## Aim of the task
Change "icon" to "button" in the records, starting at the beginning and ending with the line that contains "coord(801,250)", and give those lines again with nothing else altered. Leave the pictures out of your answer.

══════

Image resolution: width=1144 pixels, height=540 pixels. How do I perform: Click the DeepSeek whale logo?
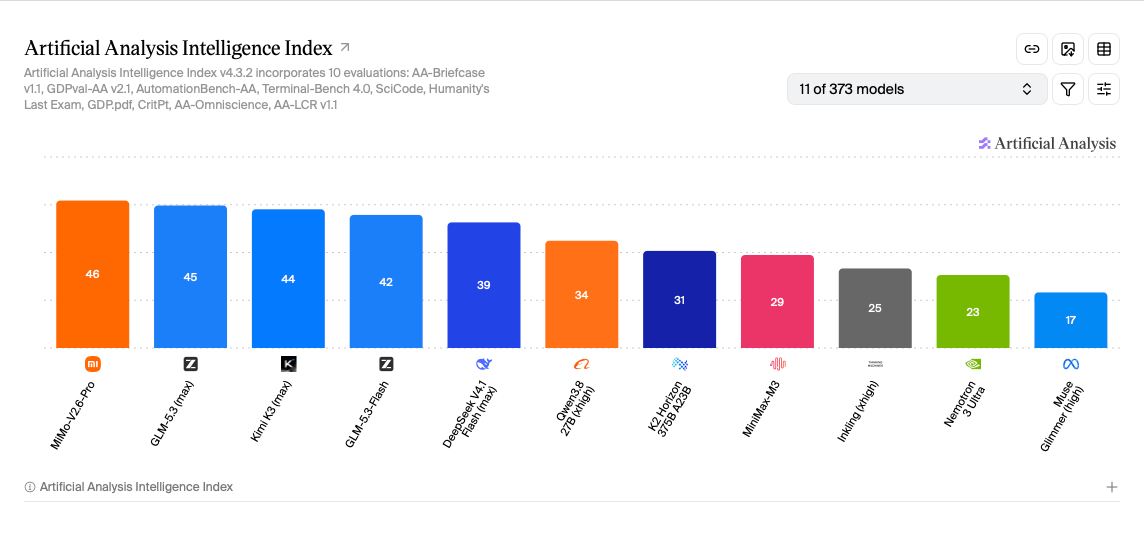pyautogui.click(x=484, y=363)
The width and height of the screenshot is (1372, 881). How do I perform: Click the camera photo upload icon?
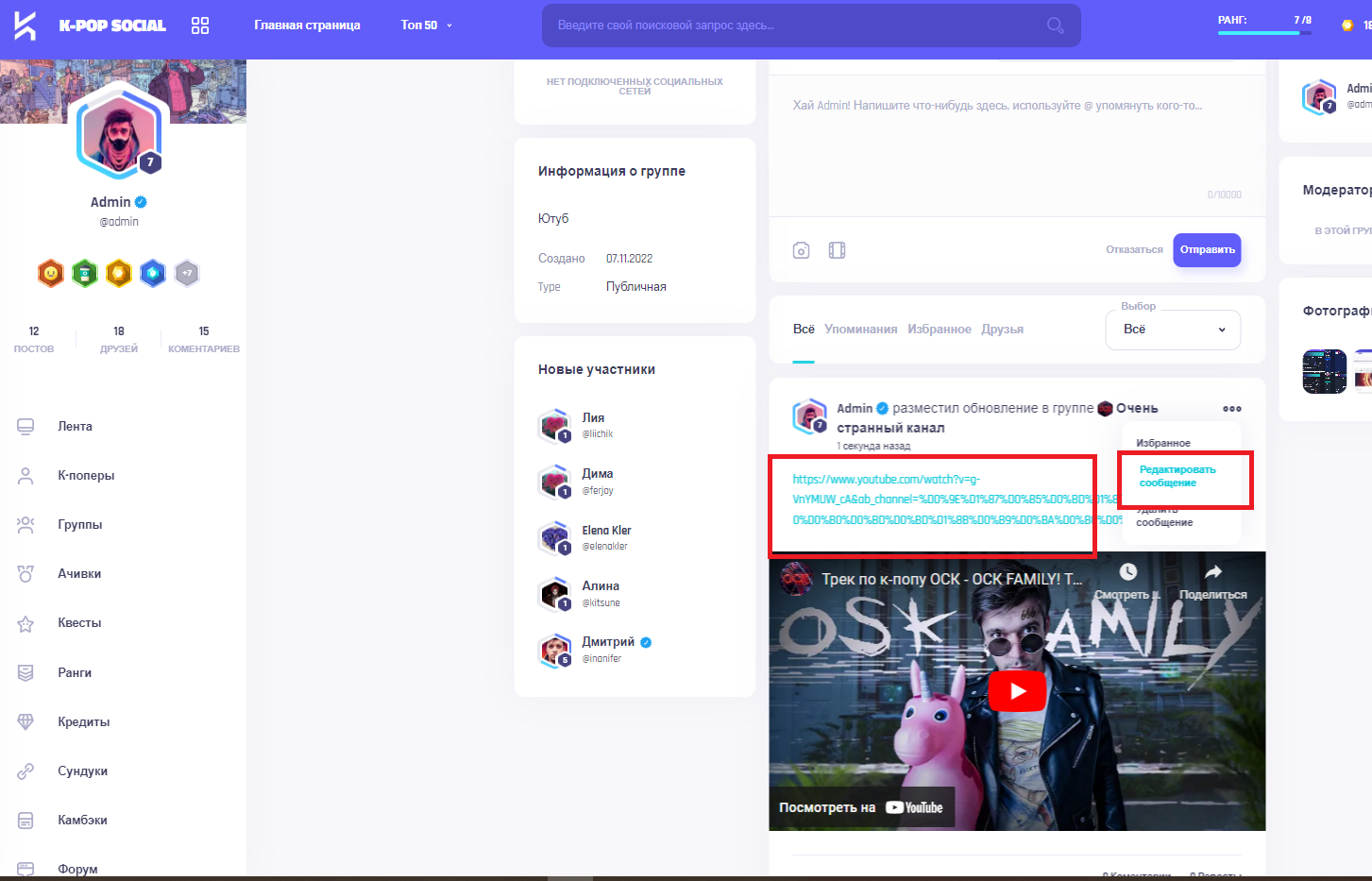coord(801,250)
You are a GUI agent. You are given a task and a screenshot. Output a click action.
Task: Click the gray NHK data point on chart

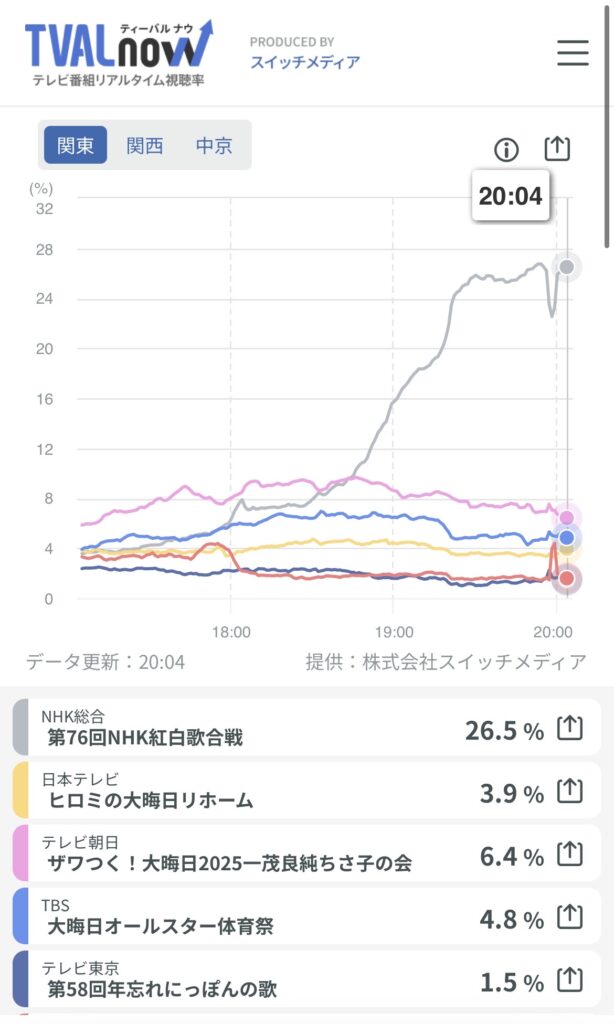coord(567,266)
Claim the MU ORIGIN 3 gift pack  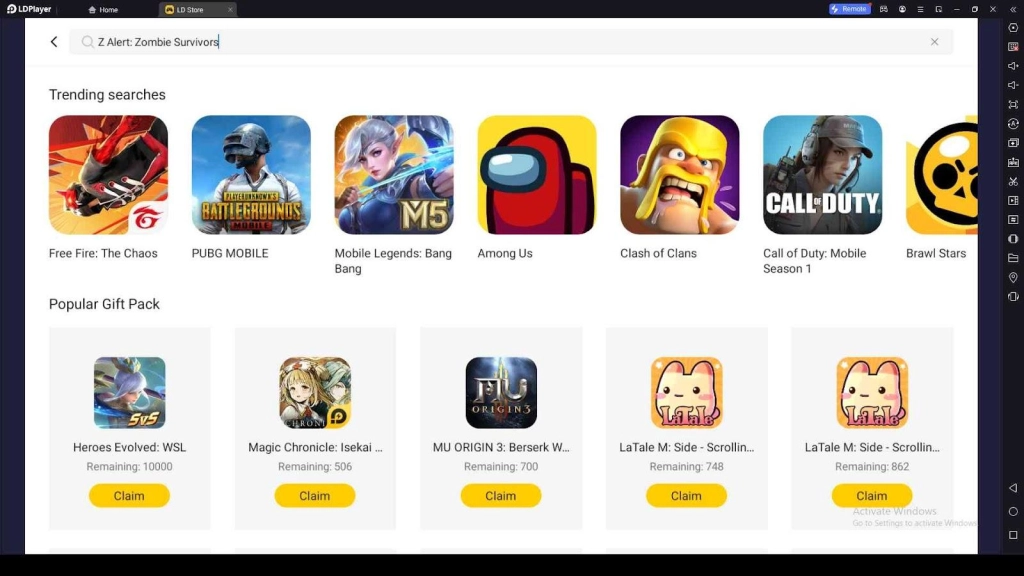[500, 496]
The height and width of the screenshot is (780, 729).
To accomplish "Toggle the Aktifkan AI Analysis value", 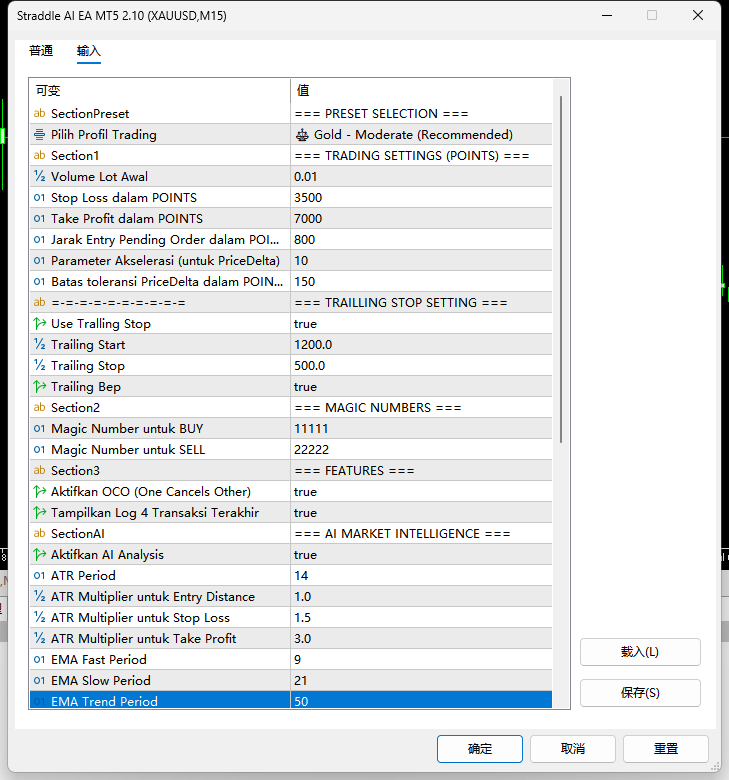I will (421, 554).
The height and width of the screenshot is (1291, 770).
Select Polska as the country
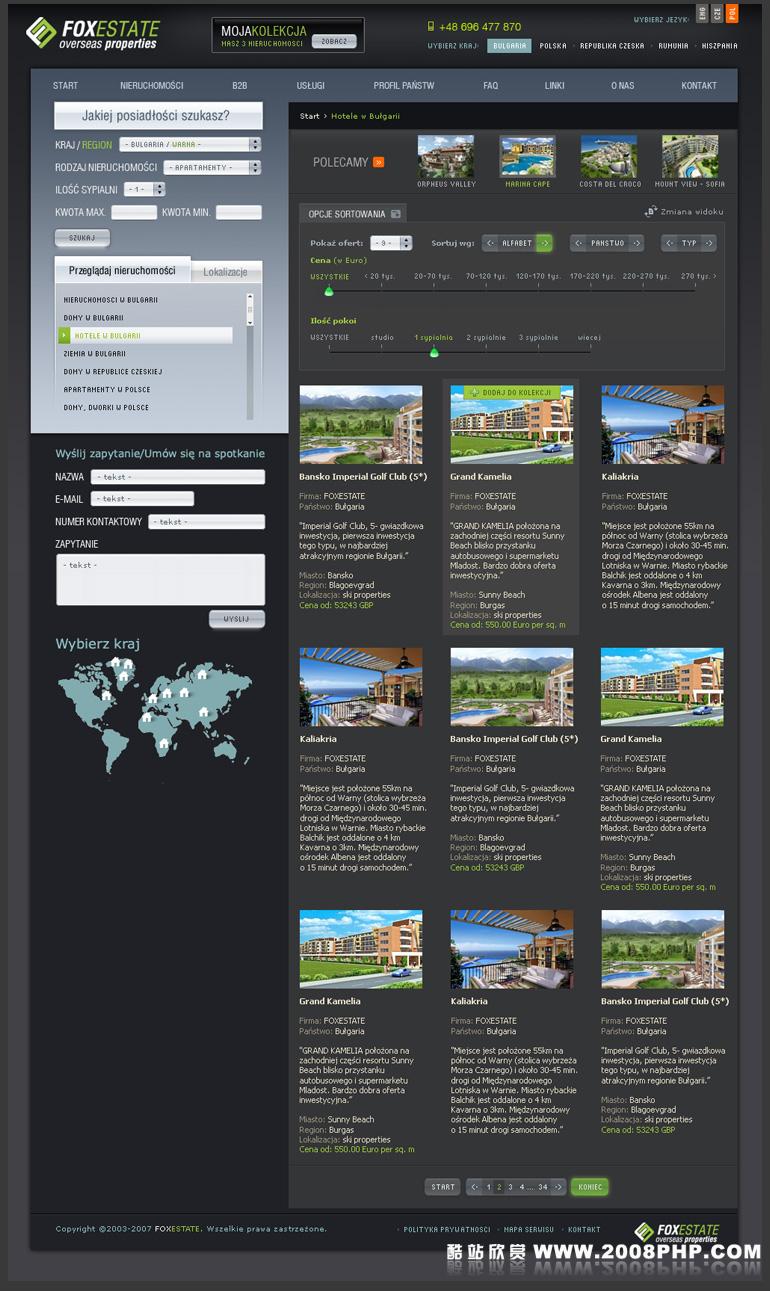point(553,46)
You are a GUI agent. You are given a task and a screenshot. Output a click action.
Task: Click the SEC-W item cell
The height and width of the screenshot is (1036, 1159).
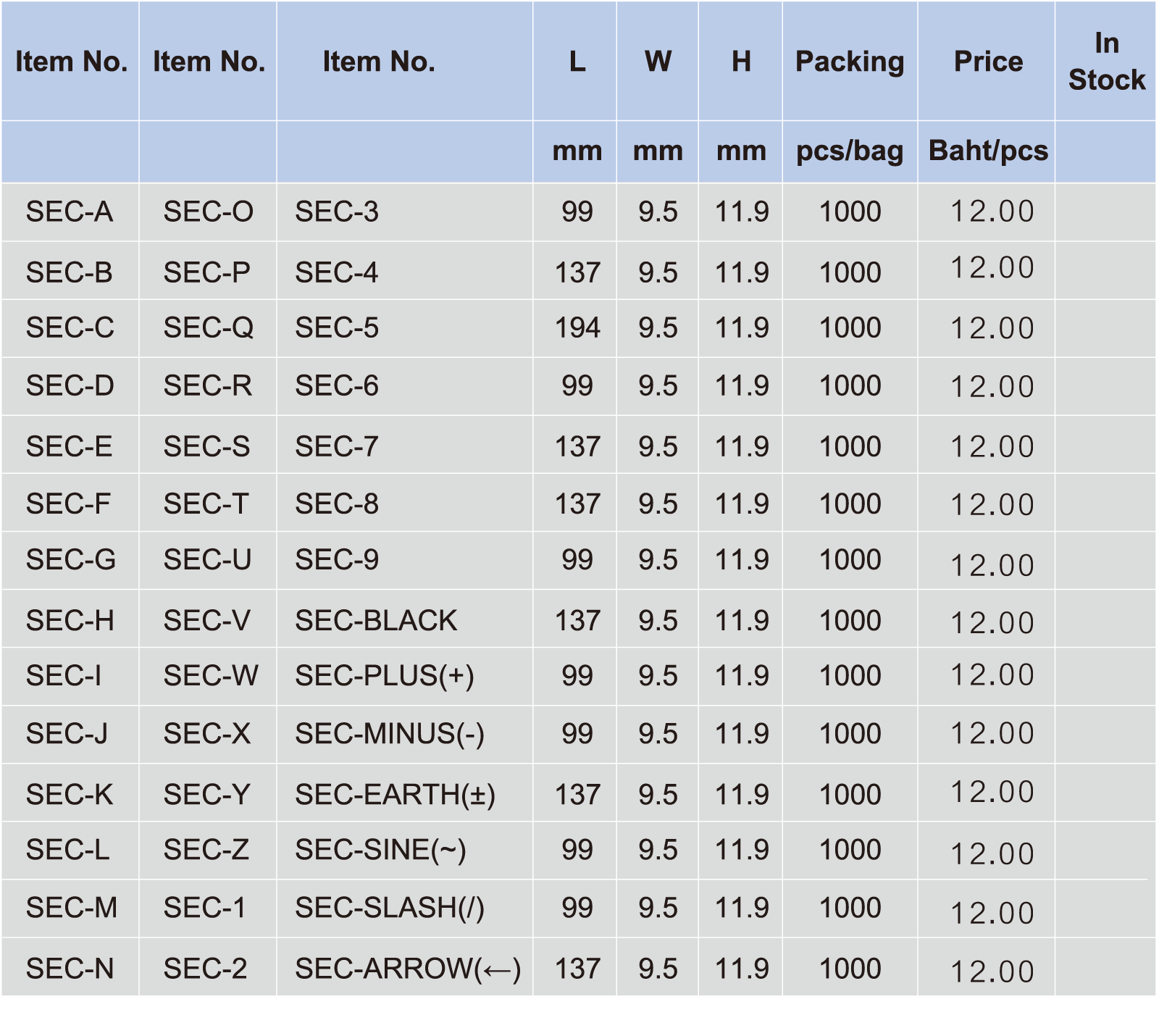tap(210, 675)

══════

## Expected output
Image resolution: width=1144 pixels, height=540 pixels. How do I perform: Click the DeepSeek whale logo?
pyautogui.click(x=484, y=363)
The width and height of the screenshot is (1372, 881). How do I perform: Click the camera photo upload button?
coord(801,250)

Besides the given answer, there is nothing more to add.